戦争ってのは色々と段取りが大変だねぇ
酒家を出て俺達は酒屋を目指す。
ジェルメノム帝国の魔法使いは記憶を改竄させて貰った。当然、酒家のママとバーテンダーの記憶も弄らせて貰った。
酒家を元通りに戻してから、俺達は普通の客として表に出たのだ。
雨に濡れた石が滑りやすい。石畳の間に詰められた砂がぬかるんで、敷かれた石が緩み気味だ。
足元の悪い中、俺とテルナドの足は速い。
横殴りの雨を物ともせずに俺達の足は急ぐ。
魔法使いの記憶にあった洗脳用マイクロマシンは、一種類の酒瓶に仕込まれ、特定の客に出されるようにバーデンターに指示されていた。
その酒を含む、全ての酒は決まった酒屋から仕入れられていた。
じゃあ、その酒屋に向かおう、と、いうことになって、俺達は再び、嵐の中を歩いている訳だ。
その酒屋はフランシスカ王都にあって、経営者はジェルメノム帝国の男だということもわかっている。
元の経営者はフランシスカ王国の臣民であったのだが、その経営者は殺され、ジェルメノム帝国の工作員が現経営者となっている。
ジェルメノム帝国で洗脳用マイクロマシン入りの酒が仕込まれ、それを購入した魔法使いが洗脳用マイクロマシンを起動させる。
フランシスカ王国内で洗脳用マイクロマシンを作ろうとすれば、王国の宮廷魔導士に発見される可能性があるので、そのような手順を踏んだのだろう。
目的の酒屋に到着する。
開店しているが、客はいない。
木製のドアを開け、足を踏み入れる。雫が音を立てて床に落ちる。ドアに取付けられたカウベルが鳴って、俺達の来訪を店員に報せる。
女の店員が振り向き、俺達に入店の挨拶を告げようとしたところで店員の動きが止まる。
直射日光が入らないように工夫されているため、店内は暗い。
棚には試飲用の小瓶が並べられている。量り売りが基本となるため、地下に酒の詰められた木樽が並んでいるのだろう。小瓶の量が多い、と、いうことは、酒の種類が多いのだから酒蔵はかなりの広さを持っていることになる。

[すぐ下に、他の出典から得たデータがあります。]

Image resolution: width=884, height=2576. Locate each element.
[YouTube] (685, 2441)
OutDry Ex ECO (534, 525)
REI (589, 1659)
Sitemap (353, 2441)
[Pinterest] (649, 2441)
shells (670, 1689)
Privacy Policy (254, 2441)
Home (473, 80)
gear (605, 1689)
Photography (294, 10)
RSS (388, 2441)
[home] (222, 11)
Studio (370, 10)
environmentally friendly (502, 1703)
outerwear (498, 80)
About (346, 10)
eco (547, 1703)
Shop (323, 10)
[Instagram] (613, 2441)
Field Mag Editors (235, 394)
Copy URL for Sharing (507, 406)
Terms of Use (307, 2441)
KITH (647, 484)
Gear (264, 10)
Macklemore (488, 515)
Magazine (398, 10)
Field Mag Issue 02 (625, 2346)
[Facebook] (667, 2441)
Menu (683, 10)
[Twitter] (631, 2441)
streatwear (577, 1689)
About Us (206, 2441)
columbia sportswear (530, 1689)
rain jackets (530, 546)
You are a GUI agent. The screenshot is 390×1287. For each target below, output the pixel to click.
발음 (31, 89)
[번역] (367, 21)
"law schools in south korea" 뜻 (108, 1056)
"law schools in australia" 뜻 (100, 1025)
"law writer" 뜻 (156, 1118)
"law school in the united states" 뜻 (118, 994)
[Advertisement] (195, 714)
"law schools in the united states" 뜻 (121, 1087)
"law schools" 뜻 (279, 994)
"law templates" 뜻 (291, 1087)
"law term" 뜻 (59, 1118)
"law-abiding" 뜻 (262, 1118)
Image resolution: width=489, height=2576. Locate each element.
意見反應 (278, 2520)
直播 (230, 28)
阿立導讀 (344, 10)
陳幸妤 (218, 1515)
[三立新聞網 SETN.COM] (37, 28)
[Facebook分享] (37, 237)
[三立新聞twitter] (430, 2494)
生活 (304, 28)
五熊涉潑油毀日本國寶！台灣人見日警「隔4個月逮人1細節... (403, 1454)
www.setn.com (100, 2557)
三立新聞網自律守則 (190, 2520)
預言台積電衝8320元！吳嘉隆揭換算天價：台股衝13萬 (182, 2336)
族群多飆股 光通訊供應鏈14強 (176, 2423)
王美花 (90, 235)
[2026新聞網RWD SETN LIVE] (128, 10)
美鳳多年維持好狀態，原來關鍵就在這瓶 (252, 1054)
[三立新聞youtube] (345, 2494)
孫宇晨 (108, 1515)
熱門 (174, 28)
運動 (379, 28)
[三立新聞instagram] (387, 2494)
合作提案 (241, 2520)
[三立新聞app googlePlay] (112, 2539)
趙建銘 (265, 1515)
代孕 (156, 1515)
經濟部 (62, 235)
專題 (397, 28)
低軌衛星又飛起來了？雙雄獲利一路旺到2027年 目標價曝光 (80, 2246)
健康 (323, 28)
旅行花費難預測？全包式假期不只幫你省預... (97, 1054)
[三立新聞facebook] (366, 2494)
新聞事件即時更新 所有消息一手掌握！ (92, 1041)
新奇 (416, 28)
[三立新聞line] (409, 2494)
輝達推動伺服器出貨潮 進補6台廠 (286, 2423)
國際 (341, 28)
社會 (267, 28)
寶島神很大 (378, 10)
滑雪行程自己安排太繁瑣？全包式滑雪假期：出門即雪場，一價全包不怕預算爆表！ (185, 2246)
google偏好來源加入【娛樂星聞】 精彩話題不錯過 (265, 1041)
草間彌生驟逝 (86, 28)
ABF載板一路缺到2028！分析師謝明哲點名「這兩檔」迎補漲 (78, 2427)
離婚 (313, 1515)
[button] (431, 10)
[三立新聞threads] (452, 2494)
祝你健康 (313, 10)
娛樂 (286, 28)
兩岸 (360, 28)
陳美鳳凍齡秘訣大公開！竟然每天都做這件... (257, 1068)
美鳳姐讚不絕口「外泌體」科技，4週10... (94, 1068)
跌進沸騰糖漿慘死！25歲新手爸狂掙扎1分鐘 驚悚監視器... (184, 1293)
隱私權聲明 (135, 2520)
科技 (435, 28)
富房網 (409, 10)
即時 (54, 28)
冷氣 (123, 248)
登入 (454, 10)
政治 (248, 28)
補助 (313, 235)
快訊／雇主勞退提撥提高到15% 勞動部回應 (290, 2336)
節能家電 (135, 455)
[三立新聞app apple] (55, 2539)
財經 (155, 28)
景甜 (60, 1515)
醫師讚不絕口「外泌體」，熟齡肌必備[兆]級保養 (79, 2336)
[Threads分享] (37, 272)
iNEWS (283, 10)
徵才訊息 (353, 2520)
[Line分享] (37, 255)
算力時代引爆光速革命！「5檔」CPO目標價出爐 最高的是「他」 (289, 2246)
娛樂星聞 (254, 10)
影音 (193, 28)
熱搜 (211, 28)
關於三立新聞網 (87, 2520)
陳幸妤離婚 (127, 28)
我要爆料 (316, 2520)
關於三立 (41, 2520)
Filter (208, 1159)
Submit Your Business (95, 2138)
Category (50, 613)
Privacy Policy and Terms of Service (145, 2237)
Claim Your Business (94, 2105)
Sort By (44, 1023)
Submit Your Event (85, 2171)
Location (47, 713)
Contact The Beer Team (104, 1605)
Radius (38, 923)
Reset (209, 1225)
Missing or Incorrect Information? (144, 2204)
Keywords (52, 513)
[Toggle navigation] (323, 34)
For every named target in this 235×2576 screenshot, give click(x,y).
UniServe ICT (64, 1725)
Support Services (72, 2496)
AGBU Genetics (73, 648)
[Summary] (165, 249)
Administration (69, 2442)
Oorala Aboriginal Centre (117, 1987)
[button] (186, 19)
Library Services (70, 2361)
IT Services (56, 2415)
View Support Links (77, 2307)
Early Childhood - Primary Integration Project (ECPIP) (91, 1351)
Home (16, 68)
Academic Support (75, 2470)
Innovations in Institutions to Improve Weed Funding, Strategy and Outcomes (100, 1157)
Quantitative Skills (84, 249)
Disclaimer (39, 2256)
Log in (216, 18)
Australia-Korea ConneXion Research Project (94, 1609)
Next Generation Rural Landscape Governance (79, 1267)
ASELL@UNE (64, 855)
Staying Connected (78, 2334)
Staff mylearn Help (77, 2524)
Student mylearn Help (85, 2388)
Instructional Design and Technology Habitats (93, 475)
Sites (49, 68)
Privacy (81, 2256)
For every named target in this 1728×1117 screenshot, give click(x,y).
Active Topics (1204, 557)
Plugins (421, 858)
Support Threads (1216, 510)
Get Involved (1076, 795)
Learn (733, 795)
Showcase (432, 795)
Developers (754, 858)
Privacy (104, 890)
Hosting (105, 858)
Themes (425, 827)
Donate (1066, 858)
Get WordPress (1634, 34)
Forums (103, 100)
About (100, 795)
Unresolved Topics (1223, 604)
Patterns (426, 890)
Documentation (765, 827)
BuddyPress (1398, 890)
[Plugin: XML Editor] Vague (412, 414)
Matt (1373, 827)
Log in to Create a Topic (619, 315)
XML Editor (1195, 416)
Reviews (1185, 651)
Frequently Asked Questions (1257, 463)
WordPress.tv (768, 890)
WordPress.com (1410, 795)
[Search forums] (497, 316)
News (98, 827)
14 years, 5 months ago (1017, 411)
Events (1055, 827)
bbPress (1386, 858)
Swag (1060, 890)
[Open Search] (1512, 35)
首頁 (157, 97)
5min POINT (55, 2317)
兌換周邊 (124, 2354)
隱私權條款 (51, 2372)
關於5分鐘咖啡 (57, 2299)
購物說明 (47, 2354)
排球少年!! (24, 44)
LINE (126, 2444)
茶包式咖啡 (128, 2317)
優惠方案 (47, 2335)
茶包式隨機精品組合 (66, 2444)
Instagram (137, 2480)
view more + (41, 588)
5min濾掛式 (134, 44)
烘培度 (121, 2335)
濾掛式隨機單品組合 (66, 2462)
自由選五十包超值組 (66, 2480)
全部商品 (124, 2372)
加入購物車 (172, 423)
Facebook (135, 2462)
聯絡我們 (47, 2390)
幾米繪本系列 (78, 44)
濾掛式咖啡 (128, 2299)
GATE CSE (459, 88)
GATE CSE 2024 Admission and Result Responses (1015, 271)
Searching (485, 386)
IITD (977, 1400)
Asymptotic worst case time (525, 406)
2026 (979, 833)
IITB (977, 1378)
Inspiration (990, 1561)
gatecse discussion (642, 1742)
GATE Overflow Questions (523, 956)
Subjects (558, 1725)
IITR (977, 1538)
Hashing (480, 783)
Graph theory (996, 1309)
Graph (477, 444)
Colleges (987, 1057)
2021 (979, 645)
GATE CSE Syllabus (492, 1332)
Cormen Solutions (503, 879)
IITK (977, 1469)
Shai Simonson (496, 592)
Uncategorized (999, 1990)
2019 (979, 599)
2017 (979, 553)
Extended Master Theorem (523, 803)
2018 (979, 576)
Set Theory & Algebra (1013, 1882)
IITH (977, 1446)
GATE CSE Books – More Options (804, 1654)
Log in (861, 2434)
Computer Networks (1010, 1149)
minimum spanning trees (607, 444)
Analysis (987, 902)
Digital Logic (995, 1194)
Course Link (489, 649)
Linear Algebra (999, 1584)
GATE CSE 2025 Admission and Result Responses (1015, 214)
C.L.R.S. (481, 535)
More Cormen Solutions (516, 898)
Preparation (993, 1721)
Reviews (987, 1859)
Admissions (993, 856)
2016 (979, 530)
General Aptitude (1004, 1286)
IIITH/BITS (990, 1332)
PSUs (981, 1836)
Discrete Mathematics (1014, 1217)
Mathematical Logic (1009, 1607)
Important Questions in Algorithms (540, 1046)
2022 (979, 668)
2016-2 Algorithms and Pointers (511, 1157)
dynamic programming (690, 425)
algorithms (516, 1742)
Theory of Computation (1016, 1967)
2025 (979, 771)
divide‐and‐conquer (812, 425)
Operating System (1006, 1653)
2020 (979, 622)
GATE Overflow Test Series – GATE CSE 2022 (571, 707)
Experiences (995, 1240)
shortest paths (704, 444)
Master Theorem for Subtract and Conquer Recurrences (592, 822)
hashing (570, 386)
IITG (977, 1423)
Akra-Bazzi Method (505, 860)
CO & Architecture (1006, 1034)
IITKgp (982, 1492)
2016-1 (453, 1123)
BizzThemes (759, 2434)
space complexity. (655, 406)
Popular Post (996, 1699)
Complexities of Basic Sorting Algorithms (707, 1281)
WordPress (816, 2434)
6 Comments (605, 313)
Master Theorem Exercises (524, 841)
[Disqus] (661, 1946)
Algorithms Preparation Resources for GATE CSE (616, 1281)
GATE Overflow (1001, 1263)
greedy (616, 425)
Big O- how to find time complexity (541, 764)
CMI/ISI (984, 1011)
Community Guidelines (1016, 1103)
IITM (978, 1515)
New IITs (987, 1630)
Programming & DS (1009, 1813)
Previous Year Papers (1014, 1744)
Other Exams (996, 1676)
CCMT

奥のカウンターには男が一人いる。鼻の下に髭を生やした短髪の男。ガッチリとした体付きの白人。
魔法使いから読み取った通りの容姿だ。ジェルメノム帝国の工作員、この店の経営者だ。
「見張ろうか?」
テルナドの言葉に頭を振る。
「結界を張った。」
以前、インディガンヌ王国で使った建物その物が見えなくなる結界だ。
「大丈夫?魔法使いに検知されない?」
俺はテルナドにニコリと笑い掛ける。流石はテルナド、そんなことにまで気が回るとは、注意深い。
「大丈夫。ちゃんと、コノエの霊子と周波数帯を合わせてあるから。」
コノエは惑星の気象を操作するAIアンドロイドだ。したがって、命令を書き込まれていない通常のマイクロマシンも全てコノエの周波数帯となっている。
棚に並んだ小瓶を右目で見渡す。
マイクロマシンが散見できる。
『ばら撒いてるな。』
「ちっ」
イズモリの言葉に思わず舌打ちする。
若い女性店員の脇を通り、通り過ぎる寸前、イズモリが『この店員も調べとけ。』と声を掛けてくる。
言われた通りに立ち止まり、女性店員の額を右手で掴む。
あの魔法使いが全てを知っている訳ではない。まさかの可能性だが、この店員も工作員の一人かもしれない。それどころか、この女性が工作員のトップかもしれないのだ。
テルナドが俺の顔を覗き込んでくる。
俺は頷き、右手を下ろす。
女性店員はフランシスカ王都の臣民だった。洗脳もされていない、が、ジェルメノム帝国が戦略的に使っている店だということは知っている。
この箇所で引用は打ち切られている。